Canon AL-1
(anno 1982) – Fu l’ultima macchina prodotta della serie A, in quanto i modelli successivi furono la serie T, di concezione totalmente differente. Questo modello tuttavia aveva una particolarità: per la prima volta era presente un sistema di aiuto per la messa a fuoco
Nel mirino, variando la messa a fuoco manualmente, si accendevano dei led triangolari per indicare in quale direzione occorresse ruotare la ghiera dell’obiettivo; raggiunta la messa a fuoco corretta si accendeva un pallino verde.
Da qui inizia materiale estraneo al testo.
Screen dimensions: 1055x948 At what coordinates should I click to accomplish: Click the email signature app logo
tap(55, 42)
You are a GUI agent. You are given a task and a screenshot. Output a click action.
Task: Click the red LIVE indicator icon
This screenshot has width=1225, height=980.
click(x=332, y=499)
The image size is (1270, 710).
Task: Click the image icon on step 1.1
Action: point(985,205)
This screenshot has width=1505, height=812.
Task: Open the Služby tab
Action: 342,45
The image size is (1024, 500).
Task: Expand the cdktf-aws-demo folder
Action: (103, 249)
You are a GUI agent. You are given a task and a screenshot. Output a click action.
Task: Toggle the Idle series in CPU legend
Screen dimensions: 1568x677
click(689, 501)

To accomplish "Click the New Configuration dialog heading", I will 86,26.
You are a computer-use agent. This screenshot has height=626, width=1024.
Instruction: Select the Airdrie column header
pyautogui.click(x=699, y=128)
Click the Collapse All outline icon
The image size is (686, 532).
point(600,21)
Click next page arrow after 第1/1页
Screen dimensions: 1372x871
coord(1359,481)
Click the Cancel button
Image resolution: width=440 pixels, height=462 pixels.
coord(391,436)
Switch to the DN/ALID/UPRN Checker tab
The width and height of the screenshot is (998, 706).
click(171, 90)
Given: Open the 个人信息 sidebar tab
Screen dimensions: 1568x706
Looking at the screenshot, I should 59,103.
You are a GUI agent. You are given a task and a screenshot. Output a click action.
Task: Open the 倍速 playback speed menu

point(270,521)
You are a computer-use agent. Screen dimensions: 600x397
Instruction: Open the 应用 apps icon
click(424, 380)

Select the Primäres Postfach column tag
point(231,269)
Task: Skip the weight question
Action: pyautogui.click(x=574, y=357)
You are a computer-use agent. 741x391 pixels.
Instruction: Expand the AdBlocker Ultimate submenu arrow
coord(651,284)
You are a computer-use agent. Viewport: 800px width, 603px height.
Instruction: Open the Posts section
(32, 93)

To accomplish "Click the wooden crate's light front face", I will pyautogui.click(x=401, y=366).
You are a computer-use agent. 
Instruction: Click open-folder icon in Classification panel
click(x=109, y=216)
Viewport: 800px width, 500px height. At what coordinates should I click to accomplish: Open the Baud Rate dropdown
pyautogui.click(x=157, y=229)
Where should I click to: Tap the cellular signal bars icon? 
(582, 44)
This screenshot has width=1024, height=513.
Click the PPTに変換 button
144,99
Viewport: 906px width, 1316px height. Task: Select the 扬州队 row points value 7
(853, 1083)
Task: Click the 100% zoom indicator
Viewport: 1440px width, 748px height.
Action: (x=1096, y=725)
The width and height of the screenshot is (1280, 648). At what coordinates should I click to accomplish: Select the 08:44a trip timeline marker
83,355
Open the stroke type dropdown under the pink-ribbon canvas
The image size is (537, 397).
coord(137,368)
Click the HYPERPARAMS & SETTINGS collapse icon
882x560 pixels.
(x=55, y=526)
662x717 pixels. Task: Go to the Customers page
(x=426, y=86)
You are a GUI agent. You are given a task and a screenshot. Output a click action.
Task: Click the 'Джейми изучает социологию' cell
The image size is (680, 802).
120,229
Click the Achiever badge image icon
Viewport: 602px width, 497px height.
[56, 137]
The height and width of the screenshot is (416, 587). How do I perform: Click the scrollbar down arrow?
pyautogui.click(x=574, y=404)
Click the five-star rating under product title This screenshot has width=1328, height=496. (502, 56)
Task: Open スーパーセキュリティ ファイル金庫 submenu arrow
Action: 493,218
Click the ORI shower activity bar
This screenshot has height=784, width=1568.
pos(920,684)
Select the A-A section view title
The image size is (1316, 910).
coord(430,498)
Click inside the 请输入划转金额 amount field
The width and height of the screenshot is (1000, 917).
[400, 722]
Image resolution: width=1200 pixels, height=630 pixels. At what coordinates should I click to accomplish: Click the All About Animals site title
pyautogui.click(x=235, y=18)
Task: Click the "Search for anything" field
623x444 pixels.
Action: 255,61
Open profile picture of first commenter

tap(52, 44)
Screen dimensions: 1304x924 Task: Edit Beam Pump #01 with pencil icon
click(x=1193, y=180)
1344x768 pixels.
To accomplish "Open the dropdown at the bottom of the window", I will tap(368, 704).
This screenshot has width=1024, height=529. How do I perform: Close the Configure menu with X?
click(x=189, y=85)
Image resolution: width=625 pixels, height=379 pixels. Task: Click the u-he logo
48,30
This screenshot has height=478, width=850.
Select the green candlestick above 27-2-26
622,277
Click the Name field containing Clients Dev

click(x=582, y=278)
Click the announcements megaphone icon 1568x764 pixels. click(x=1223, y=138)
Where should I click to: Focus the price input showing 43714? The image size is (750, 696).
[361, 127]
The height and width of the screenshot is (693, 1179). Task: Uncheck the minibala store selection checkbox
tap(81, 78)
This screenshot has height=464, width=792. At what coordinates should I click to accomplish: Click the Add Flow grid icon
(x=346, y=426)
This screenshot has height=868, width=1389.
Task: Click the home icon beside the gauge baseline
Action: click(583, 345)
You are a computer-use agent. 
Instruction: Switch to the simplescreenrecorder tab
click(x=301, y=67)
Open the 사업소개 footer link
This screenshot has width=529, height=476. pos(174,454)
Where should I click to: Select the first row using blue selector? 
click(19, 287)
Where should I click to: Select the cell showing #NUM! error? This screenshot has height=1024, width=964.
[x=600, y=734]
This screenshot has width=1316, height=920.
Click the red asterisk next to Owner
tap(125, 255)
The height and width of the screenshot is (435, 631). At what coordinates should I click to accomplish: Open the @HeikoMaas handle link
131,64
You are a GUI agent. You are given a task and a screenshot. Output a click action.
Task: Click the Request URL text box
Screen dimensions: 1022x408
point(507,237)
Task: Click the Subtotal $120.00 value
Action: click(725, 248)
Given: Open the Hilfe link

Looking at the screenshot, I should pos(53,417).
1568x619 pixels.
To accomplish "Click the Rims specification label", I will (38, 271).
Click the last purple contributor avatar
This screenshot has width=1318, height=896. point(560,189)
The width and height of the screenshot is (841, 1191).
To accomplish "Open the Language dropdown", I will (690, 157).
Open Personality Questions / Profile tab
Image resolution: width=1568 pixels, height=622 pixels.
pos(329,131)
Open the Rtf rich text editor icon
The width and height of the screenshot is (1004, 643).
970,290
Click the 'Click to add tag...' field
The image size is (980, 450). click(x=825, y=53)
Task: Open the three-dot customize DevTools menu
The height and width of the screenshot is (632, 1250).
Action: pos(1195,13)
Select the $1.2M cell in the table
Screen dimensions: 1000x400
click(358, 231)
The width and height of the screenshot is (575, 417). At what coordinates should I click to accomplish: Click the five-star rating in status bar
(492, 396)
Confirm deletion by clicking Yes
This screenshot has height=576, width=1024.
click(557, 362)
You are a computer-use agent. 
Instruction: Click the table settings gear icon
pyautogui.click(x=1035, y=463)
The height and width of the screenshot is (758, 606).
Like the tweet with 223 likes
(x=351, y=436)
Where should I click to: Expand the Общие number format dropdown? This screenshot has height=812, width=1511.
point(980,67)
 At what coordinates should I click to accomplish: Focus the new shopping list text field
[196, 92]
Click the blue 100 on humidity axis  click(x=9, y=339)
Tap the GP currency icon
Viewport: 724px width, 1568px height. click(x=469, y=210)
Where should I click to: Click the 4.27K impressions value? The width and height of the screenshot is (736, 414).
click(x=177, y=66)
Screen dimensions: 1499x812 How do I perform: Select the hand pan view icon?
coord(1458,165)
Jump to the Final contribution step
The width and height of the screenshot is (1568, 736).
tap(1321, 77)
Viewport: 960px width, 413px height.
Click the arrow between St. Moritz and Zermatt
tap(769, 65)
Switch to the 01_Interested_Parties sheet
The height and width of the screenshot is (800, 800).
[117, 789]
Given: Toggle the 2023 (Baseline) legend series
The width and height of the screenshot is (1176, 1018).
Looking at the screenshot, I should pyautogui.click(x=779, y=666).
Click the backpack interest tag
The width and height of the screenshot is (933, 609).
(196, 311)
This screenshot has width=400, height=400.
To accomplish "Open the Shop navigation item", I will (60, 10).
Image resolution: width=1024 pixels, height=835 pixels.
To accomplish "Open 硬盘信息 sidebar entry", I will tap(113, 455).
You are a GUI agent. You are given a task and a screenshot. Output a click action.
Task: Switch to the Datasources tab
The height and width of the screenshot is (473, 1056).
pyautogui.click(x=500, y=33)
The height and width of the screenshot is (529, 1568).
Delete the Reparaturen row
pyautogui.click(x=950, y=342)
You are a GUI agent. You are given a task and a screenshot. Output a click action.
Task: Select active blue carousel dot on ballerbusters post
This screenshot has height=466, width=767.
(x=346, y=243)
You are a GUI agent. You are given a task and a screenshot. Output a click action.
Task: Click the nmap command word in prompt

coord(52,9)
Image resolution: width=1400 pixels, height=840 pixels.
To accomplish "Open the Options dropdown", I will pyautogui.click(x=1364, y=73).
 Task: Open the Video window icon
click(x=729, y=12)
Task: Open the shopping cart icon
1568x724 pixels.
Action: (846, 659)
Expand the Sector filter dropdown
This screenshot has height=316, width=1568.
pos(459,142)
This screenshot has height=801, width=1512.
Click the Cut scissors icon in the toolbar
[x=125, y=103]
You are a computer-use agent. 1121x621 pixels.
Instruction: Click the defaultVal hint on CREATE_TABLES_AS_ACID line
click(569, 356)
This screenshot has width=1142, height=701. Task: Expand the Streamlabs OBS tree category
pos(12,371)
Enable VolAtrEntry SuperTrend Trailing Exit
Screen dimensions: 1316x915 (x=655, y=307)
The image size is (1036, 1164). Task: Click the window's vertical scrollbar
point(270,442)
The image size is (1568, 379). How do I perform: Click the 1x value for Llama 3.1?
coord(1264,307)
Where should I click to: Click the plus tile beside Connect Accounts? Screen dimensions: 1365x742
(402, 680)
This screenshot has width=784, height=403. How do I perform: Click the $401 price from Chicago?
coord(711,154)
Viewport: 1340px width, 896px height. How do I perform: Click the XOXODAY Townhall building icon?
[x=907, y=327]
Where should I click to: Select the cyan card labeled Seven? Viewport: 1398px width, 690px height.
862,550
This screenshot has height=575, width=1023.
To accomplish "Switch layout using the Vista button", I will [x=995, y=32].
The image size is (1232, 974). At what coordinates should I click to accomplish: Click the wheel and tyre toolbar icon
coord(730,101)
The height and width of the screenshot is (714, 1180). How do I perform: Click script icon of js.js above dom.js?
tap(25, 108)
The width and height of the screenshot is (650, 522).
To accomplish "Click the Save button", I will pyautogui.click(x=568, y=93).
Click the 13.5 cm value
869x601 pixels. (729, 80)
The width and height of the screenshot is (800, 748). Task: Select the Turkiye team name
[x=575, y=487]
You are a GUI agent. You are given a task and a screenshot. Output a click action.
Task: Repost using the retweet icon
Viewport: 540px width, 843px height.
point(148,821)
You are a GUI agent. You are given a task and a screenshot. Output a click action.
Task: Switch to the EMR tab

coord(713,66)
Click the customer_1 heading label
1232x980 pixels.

Va ricordato che in quegli anni era iniziata la sperimentazione dei sistemi autofocus e Canon aveva già prodotto uno zoom FD con messa a fuoco automatica mediante telemetro incorporato nello stesso obiettivo (il Canon Zoom Lens FD 35-70 1:4 AF), mentre per la T80 furono prodotti i primi obiettivi FD AC con motore interno di messa a fuoco ed elettronica nel corpo macchina. Quindi la AL-1 fu un tentativo di contrastare la concorrenza, che già incorporava sistemi di aiuto per la messa a fuoco. Tramite delle particolari incisioni nello specchio: la luce passava, per via di uno specchio secondario, ad un sistema di prismi che scomponeva il fascio in tre porzioni, che inviate a tre sensori CCD effettuava un’analisi del contrasto, accendendo dei led nel mirino per suggerire la direzione in cui regolare il fuoco. Tale sistema venne denominato qF (quick focus).
La AL-1 segnò la fine delle fotocamere in stile tradizionale, come lo si era visto dagli anni 50 in avanti. Le macchine successive alla AL-1, denominate “serie T”, fecero da ponte verso il sistema produttivo e di design così come lo conosciamo oggi, in particolare la celeberrima T90.